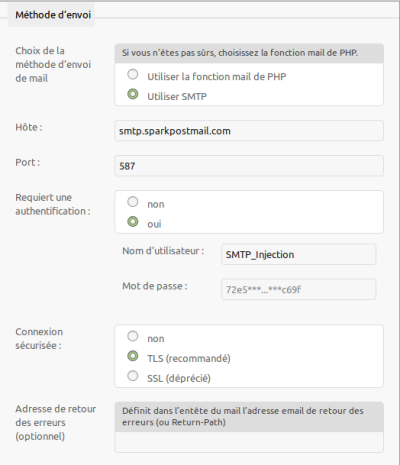Select the 'Utiliser la fonction mail de PHP' radio

tap(133, 74)
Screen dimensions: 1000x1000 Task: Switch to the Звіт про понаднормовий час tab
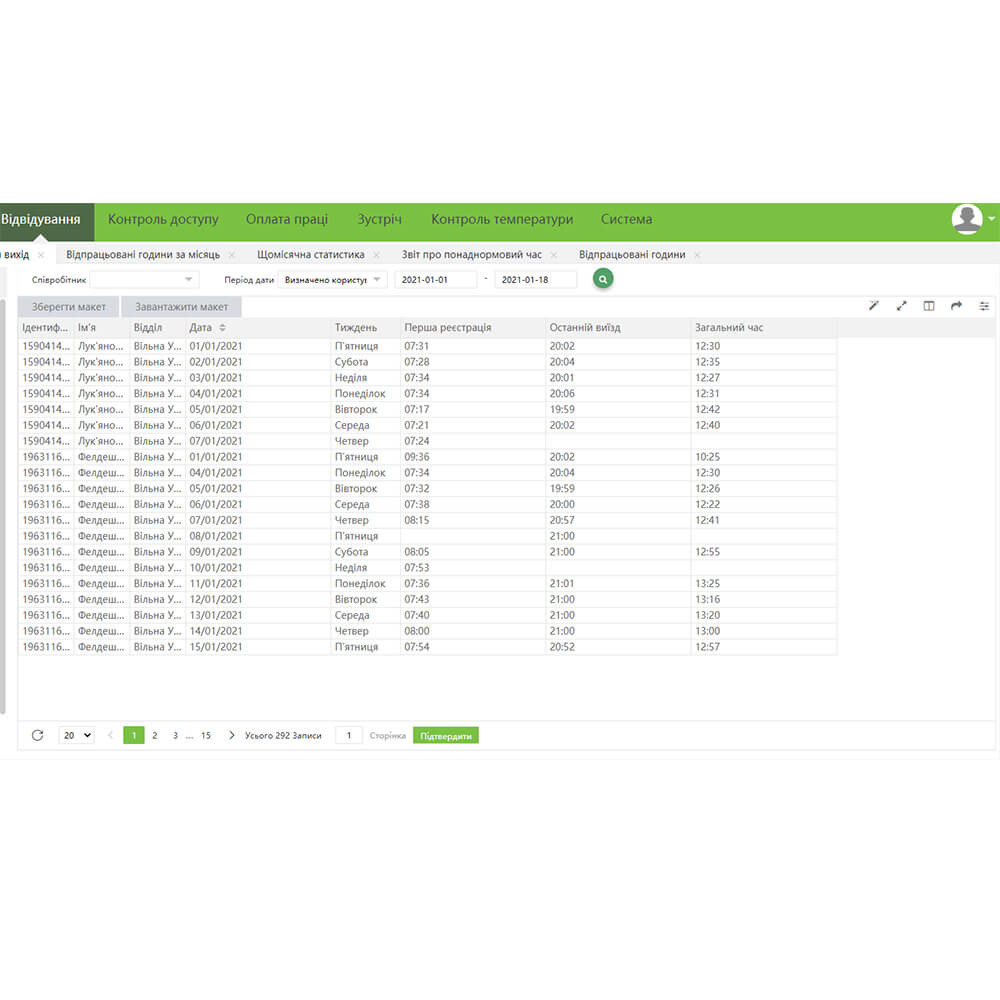471,255
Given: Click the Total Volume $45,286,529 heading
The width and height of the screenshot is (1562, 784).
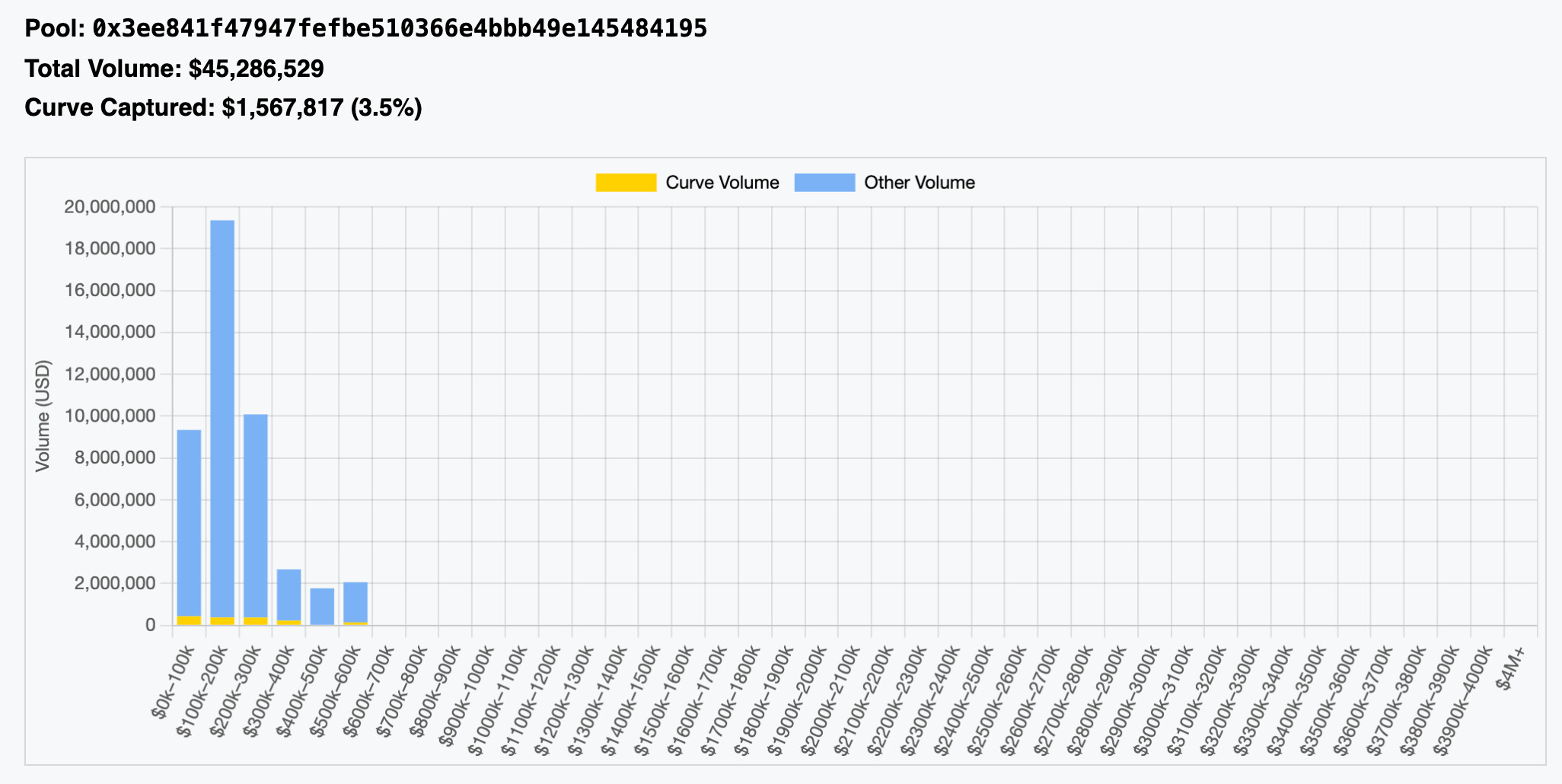Looking at the screenshot, I should (x=174, y=69).
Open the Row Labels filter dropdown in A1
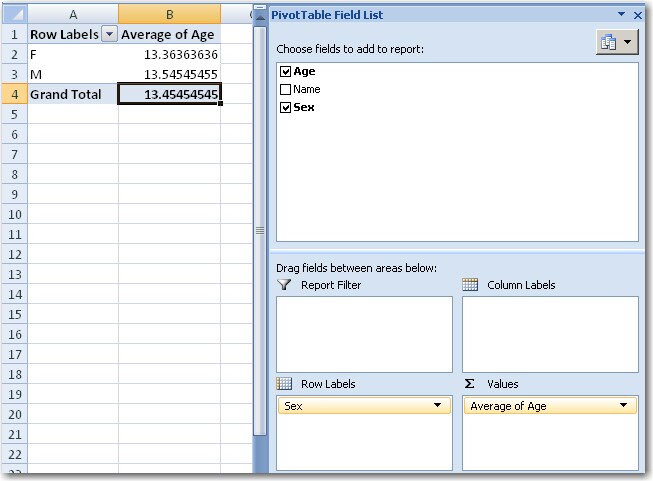This screenshot has height=481, width=653. click(108, 35)
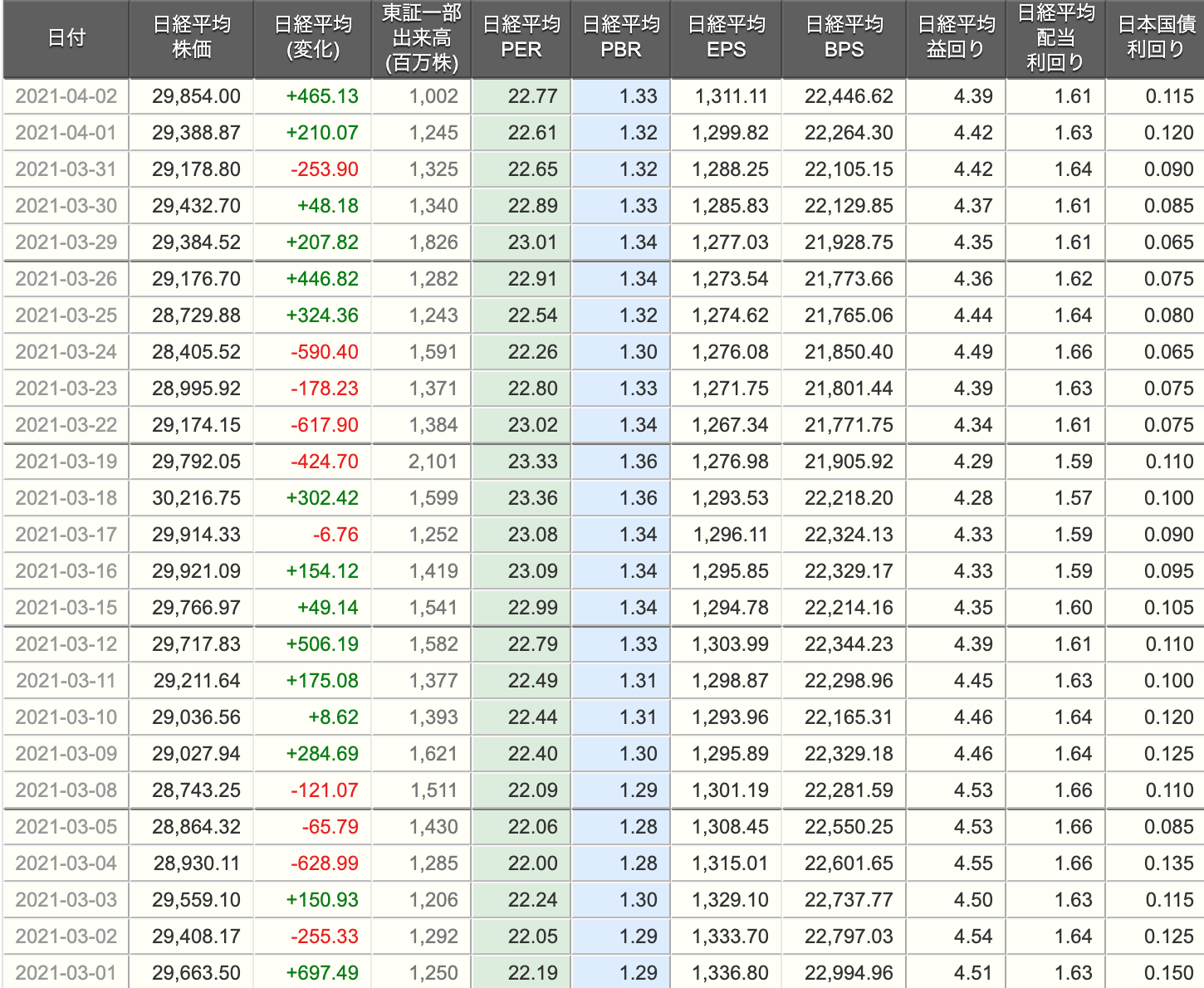Viewport: 1204px width, 988px height.
Task: Open the 2021-04-02 date entry
Action: coord(66,96)

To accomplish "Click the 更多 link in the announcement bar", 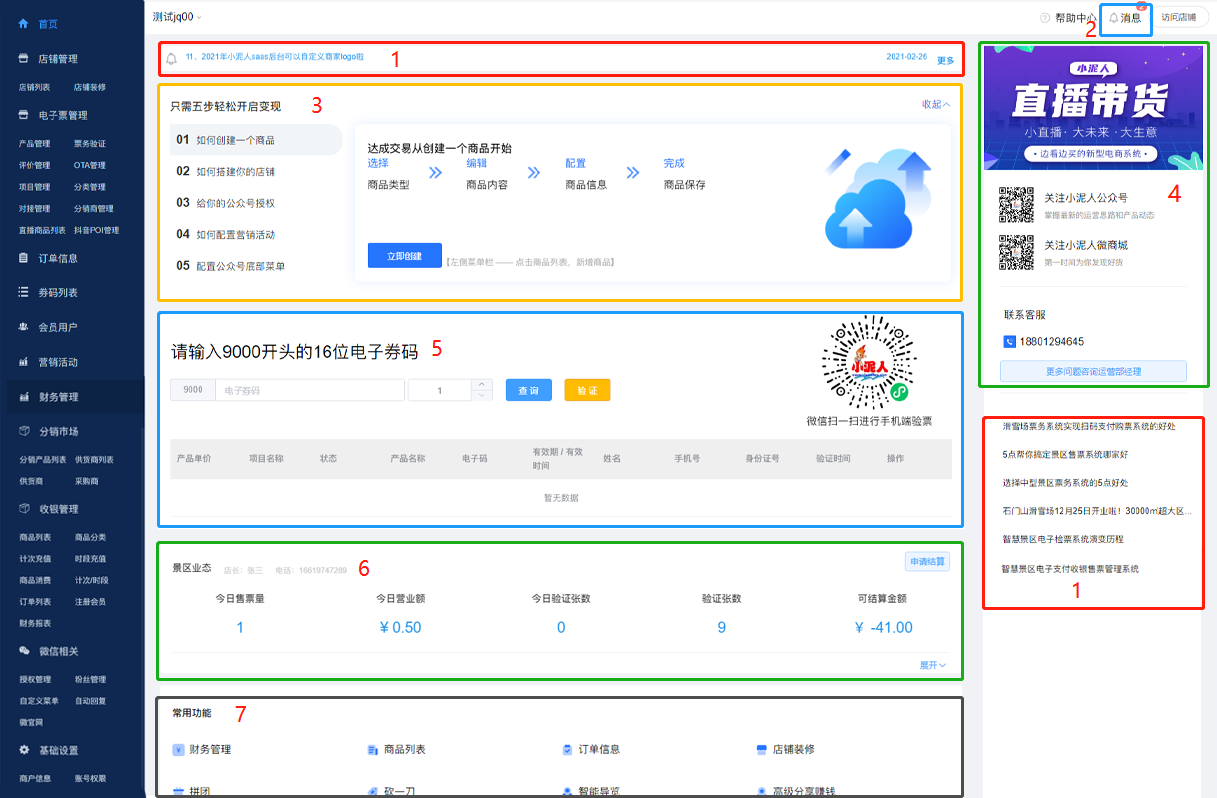I will (x=945, y=60).
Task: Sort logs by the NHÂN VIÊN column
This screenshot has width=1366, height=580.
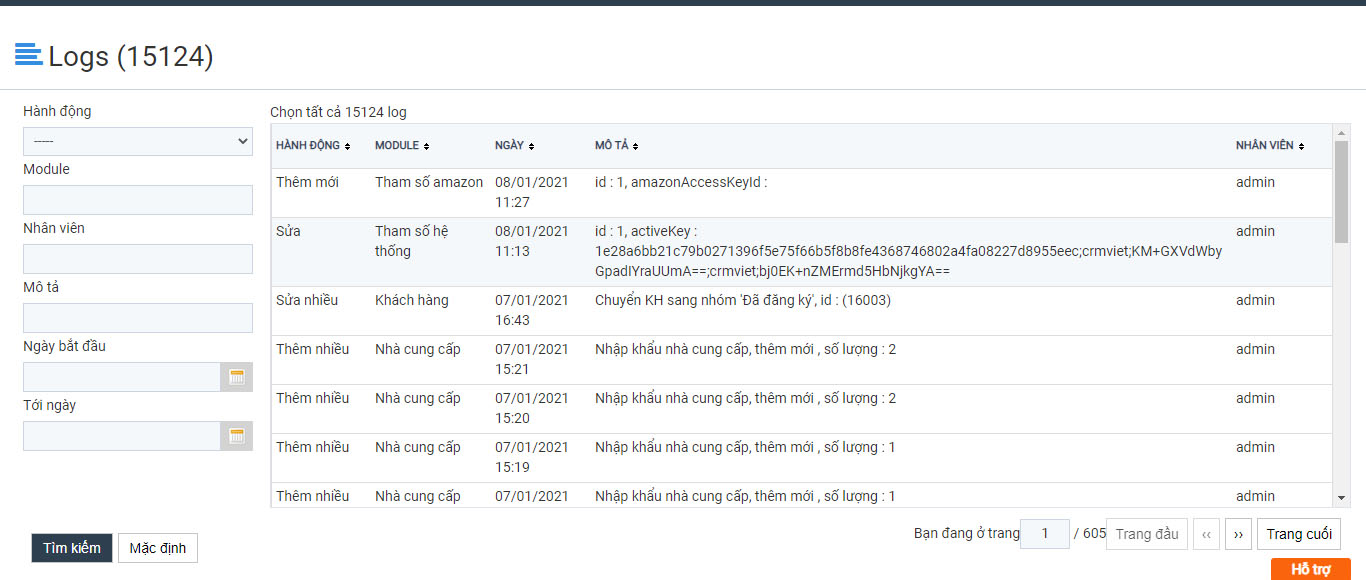Action: point(1268,145)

▶ **How to complete this task**
The required response consists solely of the lines from the line containing "Task: Sort logs by the NHÂN VIÊN column" through the end of the listing, both ends included, copied exactly without pictures.

▶ **Result of the task**
Task: Sort logs by the NHÂN VIÊN column
This screenshot has width=1366, height=580.
Action: point(1268,145)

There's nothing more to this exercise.